Vincent Poirier dégouté, en attente d’une nouvelle opportunité
La carrière NBA de Vincent Poirier continue d’être une belle galère. Au bout du banc aux Celtics, il a connu le même sort aux Sixers, qui ont fini par l’échanger aux Knicks le jour de la deadline. Mais à peine quelques heures après l’annonce du trade on apprenait que la franchise de Big Apple n’allait pas le garder. « Violent » comme il l’a confié au Parisien, lui qui était enthousiaste, content de faire équipe avec Frank Ntilikina aux Knicks.
Il regrette surtout la façon dont les Sixers l’ont tradé, sans rien lui dire, que ce soit avant ou après le trade.

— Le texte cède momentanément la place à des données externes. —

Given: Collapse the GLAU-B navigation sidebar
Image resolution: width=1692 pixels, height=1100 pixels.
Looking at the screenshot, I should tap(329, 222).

« J’aurais aimé que quelqu’un me dise : « On s’est trompé », « Tu ne peux pas jouer avec nous ». J’aime bien quand les choses sont cash, carrées. Le coach ne m’a même pas envoyé un message alors que je sais qu’il en a envoyé à d’autres. Je ne demande pas qu’il me fasse des compliments, mais juste un message pour me souhaiter bonne continuation. On n’est pas de la marchandise, on reste des êtres humains. C’est un minimum d’envoyer un message, de dire que la situation était compliquée, mais merci pour ton professionnalisme. Un truc bidon, même s’il ne le pense pas vraiment… »
Son avenir est désormais très flou, en attente d’une opportunité et il n’écarte rien, notamment un retour en Europe.
J’ai dit à mon agent que ma priorité était de participer aux Jeux olympiques cet été et qu’il me fallait des garanties de temps de jeu. J’ai déjà perdu trop de temps. Il faut trouver le meilleur endroit. Il y a deux ou trois pistes en NBA, mais je n’en sais pas plus, c’est mon agent qui gère. Si je dois rentrer en Europe, je rentrerai. Je veux simplement jouer. La NBA était un objectif, mais je ne veux pas y rester pour dire que j‘y suis. Je veux avoir ma place et du temps de jeu, si ce n’est pas le cas, si la NBA ne veut plus de moi, je ne resterai pas.